→ Data for this exercise:
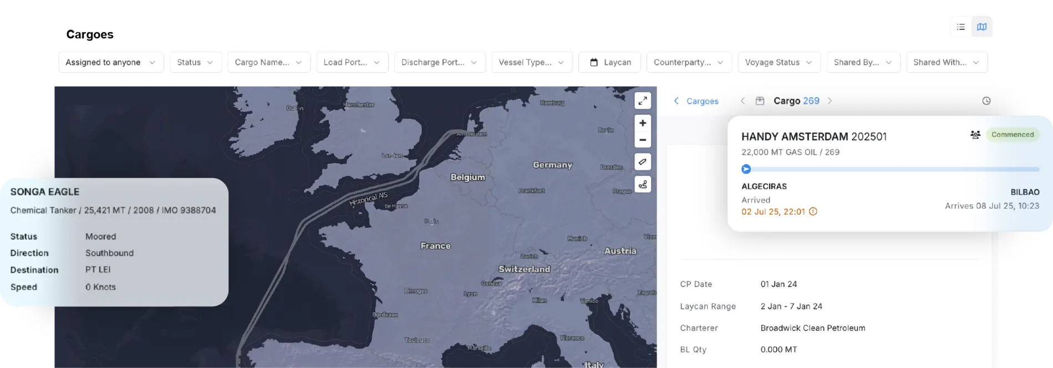The height and width of the screenshot is (368, 1053).
Task: Click the Cargo 269 number link
Action: [x=811, y=101]
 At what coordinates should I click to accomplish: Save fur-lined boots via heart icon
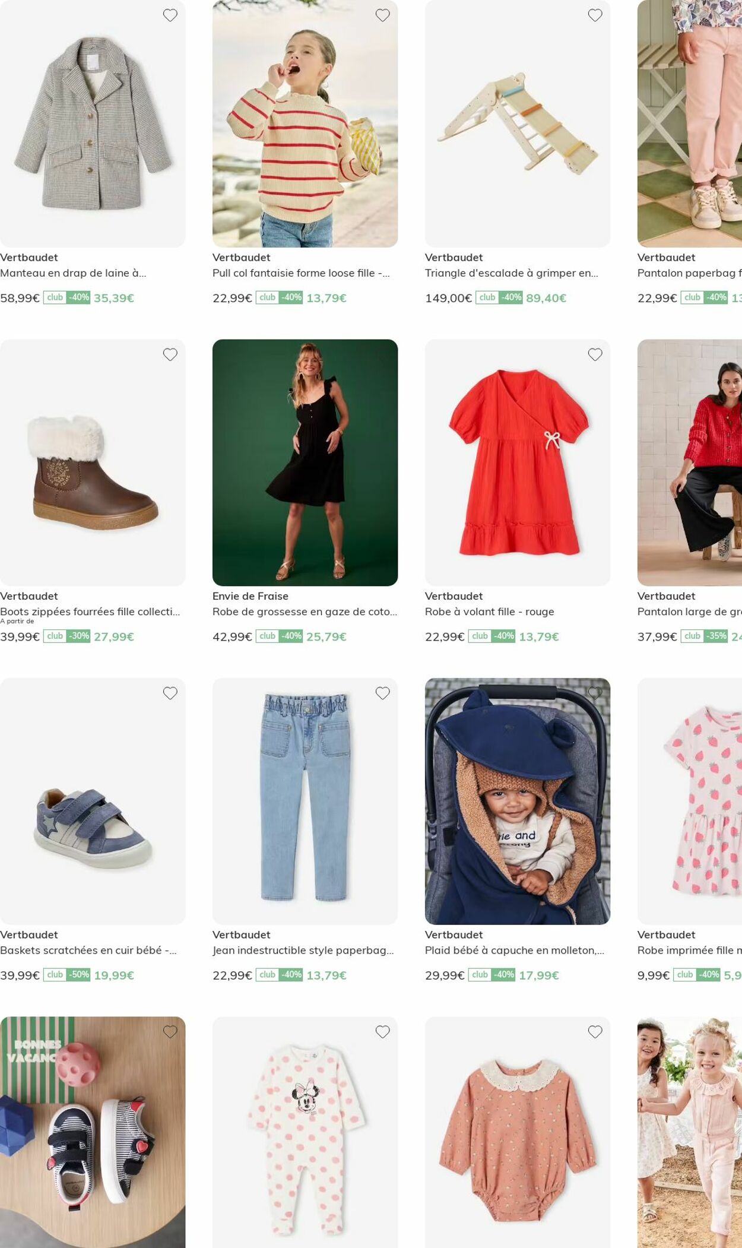pos(170,354)
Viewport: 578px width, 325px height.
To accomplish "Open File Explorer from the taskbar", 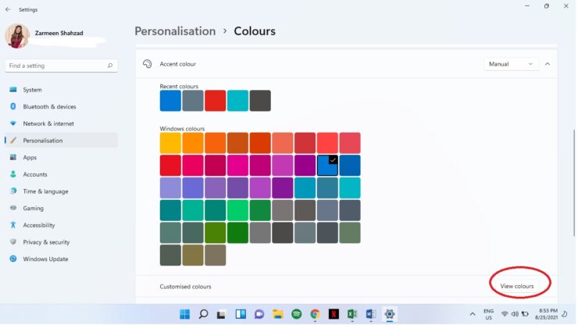I will coord(278,314).
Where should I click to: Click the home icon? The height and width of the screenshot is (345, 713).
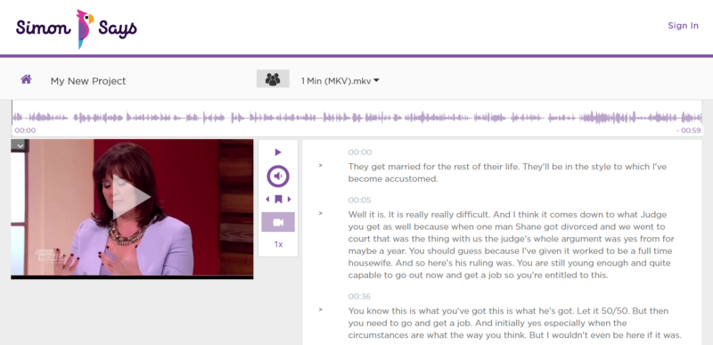[27, 79]
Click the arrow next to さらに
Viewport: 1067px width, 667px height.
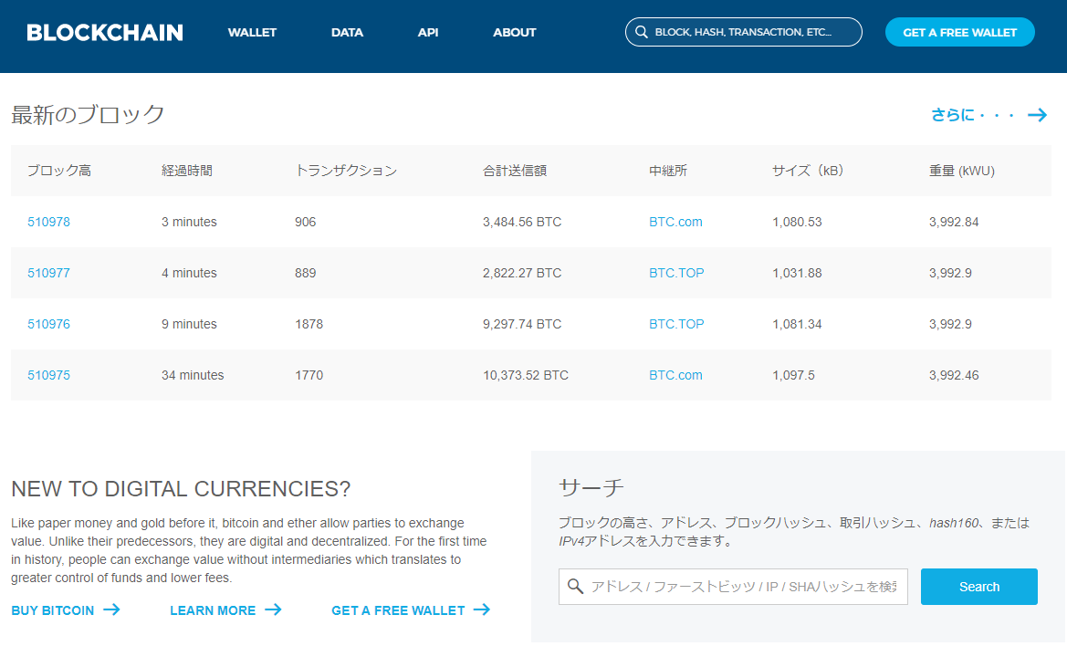[1037, 115]
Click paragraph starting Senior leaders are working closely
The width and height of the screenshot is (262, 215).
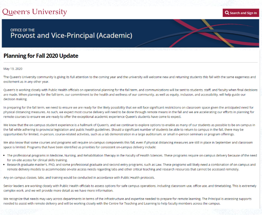130,188
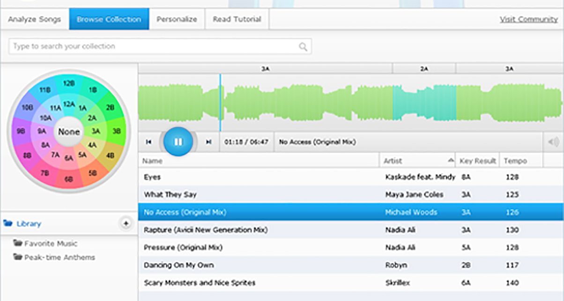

→ Task objective:
Set the lines down exactly as they stand, from the one containing "Click the arrow next to さらに" through the end of the listing, omitting every picture.

→ Solved exercise:
Click the arrow next to さらに
Viewport: 1067px width, 667px height.
[1037, 115]
Click paragraph starting Senior leaders are working closely
The width and height of the screenshot is (262, 215).
130,188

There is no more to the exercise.